* **JOB**
Rewrite the material below so that "Where should I click to" becomes "Where do I click to" wherever it occurs, keeping every other character the same.

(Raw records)
* START *

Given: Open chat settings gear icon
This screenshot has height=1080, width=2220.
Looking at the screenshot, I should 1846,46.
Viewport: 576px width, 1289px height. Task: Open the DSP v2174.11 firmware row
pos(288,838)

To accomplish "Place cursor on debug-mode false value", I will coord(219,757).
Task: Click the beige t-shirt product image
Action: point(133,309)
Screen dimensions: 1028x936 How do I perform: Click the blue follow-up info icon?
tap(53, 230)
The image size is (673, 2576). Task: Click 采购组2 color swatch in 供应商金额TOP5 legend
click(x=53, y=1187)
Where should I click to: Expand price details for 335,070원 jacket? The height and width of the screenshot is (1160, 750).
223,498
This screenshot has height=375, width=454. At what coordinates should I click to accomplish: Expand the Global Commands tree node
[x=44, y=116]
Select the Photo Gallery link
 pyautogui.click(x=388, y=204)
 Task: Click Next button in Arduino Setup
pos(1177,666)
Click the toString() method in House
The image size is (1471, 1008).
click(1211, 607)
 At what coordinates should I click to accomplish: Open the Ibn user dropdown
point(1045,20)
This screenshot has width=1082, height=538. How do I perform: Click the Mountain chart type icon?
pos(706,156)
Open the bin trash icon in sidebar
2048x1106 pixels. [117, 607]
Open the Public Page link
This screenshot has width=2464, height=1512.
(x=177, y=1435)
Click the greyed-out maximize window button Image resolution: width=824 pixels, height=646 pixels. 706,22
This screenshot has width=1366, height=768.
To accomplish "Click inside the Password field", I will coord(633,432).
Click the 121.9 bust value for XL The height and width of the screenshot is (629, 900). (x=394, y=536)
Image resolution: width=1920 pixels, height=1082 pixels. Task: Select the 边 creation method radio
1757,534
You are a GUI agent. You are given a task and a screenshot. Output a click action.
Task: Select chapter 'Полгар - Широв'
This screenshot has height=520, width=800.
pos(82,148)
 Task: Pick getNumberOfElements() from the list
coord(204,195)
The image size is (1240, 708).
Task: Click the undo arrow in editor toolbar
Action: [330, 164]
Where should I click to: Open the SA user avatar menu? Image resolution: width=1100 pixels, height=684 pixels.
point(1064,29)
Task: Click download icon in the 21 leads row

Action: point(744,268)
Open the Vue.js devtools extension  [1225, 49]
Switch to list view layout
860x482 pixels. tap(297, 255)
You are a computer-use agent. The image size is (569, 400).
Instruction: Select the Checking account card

* END *

* **FINAL RESULT**
Given: Open chat settings gear icon
This screenshot has height=1080, width=2220.
Looking at the screenshot, I should 1846,46.
Viewport: 576px width, 1289px height. Task: Open the DSP v2174.11 firmware row
pos(288,838)

To accomplish "Place cursor on debug-mode false value", I will coord(219,757).
Task: Click the beige t-shirt product image
Action: point(133,309)
Screen dimensions: 1028x936 How do I perform: Click the blue follow-up info icon?
tap(53, 230)
The image size is (673, 2576). Task: Click 采购组2 color swatch in 供应商金额TOP5 legend
click(x=53, y=1187)
Where do I click to: Expand price details for 335,070원 jacket? The height and width of the screenshot is (1160, 750).
223,498
This screenshot has height=375, width=454. At what coordinates should I click to accomplish: Expand the Global Commands tree node
[x=44, y=116]
Select the Photo Gallery link
 pyautogui.click(x=388, y=204)
 Task: Click Next button in Arduino Setup
pos(1177,666)
Click the toString() method in House
The image size is (1471, 1008).
click(1211, 607)
 At what coordinates should I click to accomplish: Open the Ibn user dropdown
point(1045,20)
This screenshot has width=1082, height=538. How do I perform: Click the Mountain chart type icon?
pos(706,156)
Open the bin trash icon in sidebar
2048x1106 pixels. [117, 607]
Open the Public Page link
This screenshot has width=2464, height=1512.
(x=177, y=1435)
Click the greyed-out maximize window button Image resolution: width=824 pixels, height=646 pixels. 706,22
This screenshot has width=1366, height=768.
To accomplish "Click inside the Password field", I will coord(633,432).
Click the 121.9 bust value for XL The height and width of the screenshot is (629, 900). (x=394, y=536)
Image resolution: width=1920 pixels, height=1082 pixels. Task: Select the 边 creation method radio
1757,534
You are a GUI agent. You are given a task and a screenshot. Output a click action.
Task: Select chapter 'Полгар - Широв'
This screenshot has height=520, width=800.
pos(82,148)
 Task: Pick getNumberOfElements() from the list
coord(204,195)
The image size is (1240, 708).
Task: Click the undo arrow in editor toolbar
Action: [330, 164]
Where do I click to: Open the SA user avatar menu? Image resolution: width=1100 pixels, height=684 pixels.
point(1064,29)
Task: Click download icon in the 21 leads row

Action: point(744,268)
Open the Vue.js devtools extension  [1225, 49]
Switch to list view layout
860x482 pixels. tap(297, 255)
You are a computer-use agent. The image size is (569, 400).
Instruction: Select the Checking account card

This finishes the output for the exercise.